* [WHAT IS EXPECTED] Can you convert the records, from the line with "Where should I" through the end of the records, into a Markdown table with the columns Row and Line, numbering each line and skipping blank ones? Leave the pictures out.

[start]

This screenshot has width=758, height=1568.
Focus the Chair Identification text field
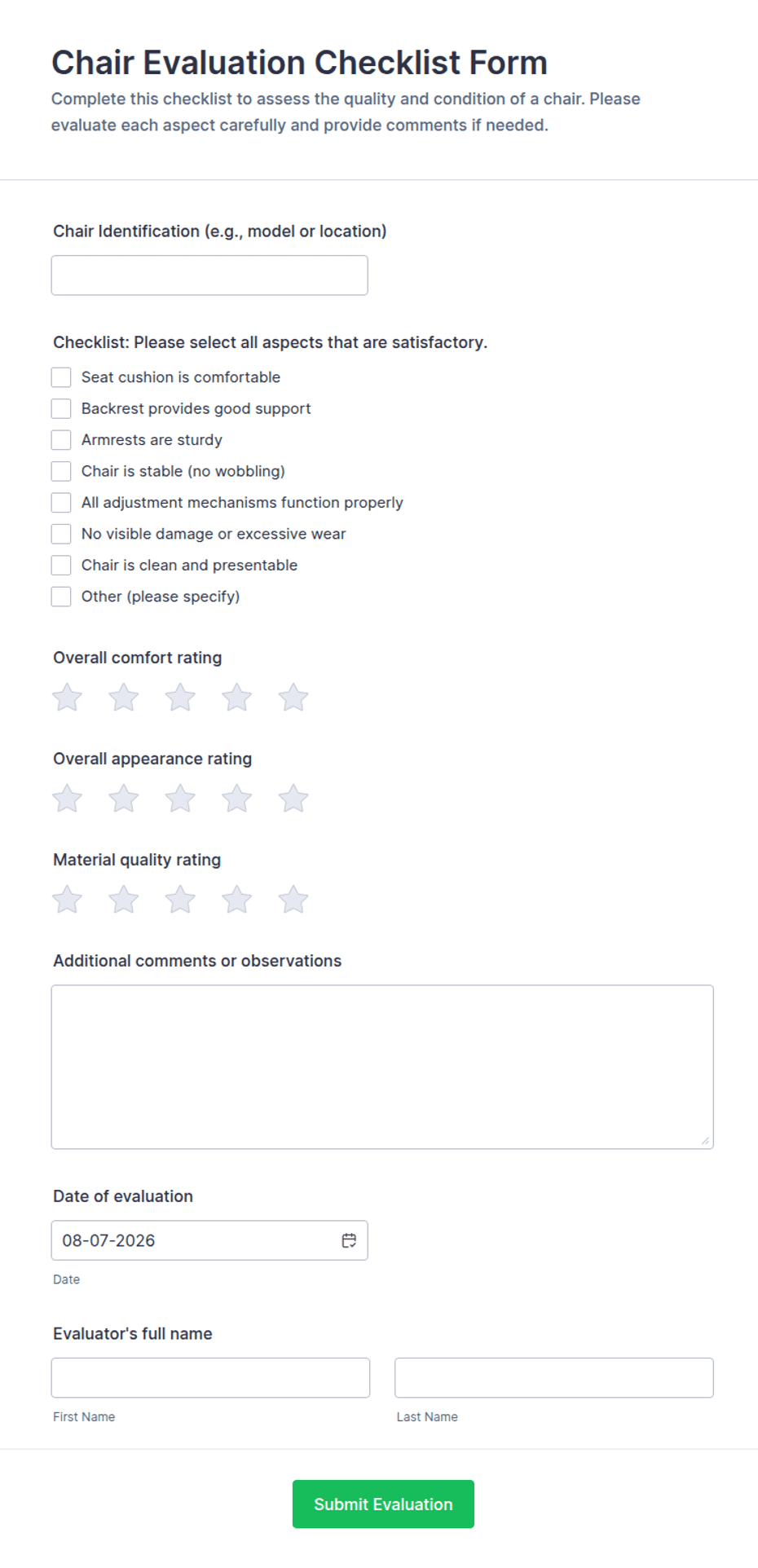[x=209, y=275]
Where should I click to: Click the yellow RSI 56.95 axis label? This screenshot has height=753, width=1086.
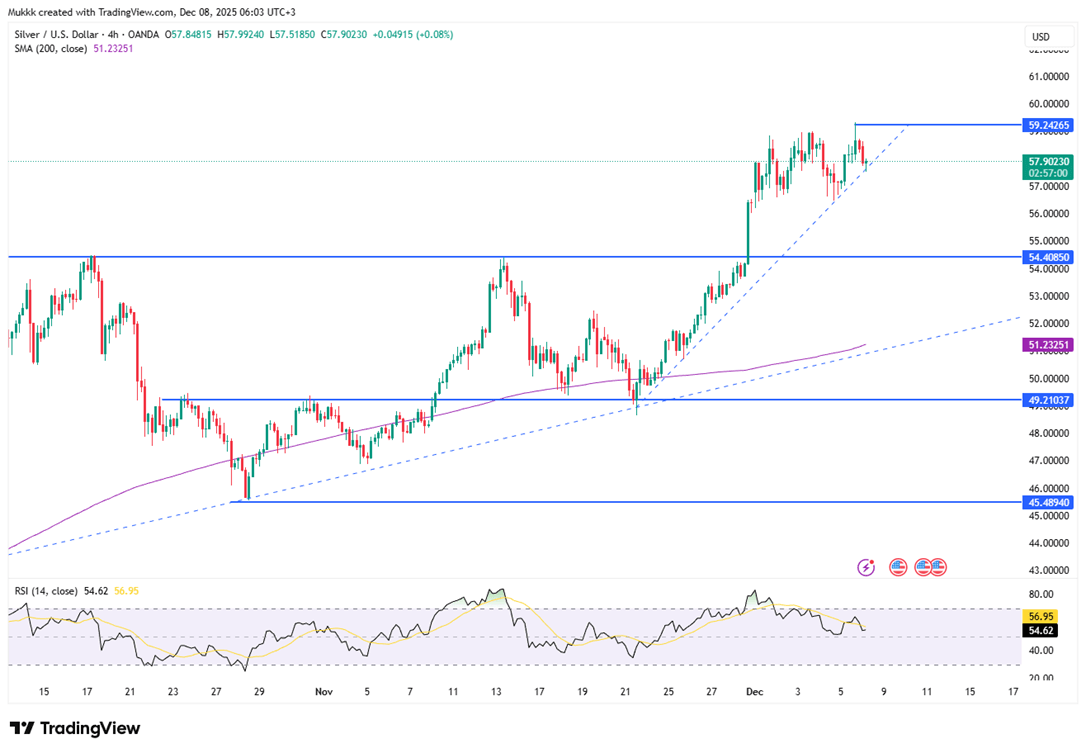(x=1041, y=617)
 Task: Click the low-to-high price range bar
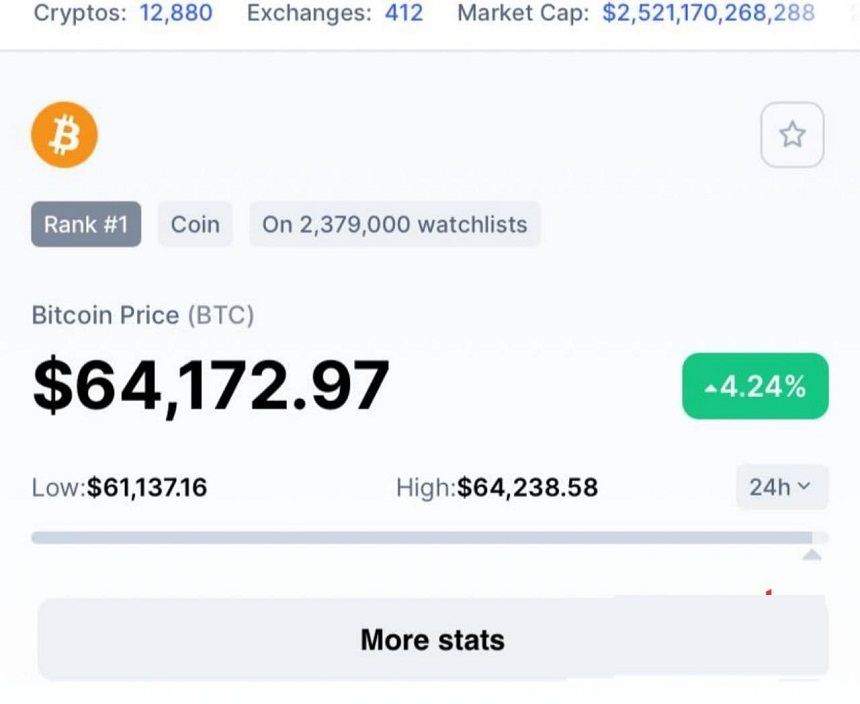(428, 538)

[end]

* [TASK OUTPUT]
| Row | Line |
|---|---|
| 1 | Where should I click to: Click the yellow RSI 56.95 axis label? This screenshot has height=753, width=1086. |
| 2 | (x=1041, y=617) |
| 3 |  Task: Click the low-to-high price range bar |
| 4 | (428, 538) |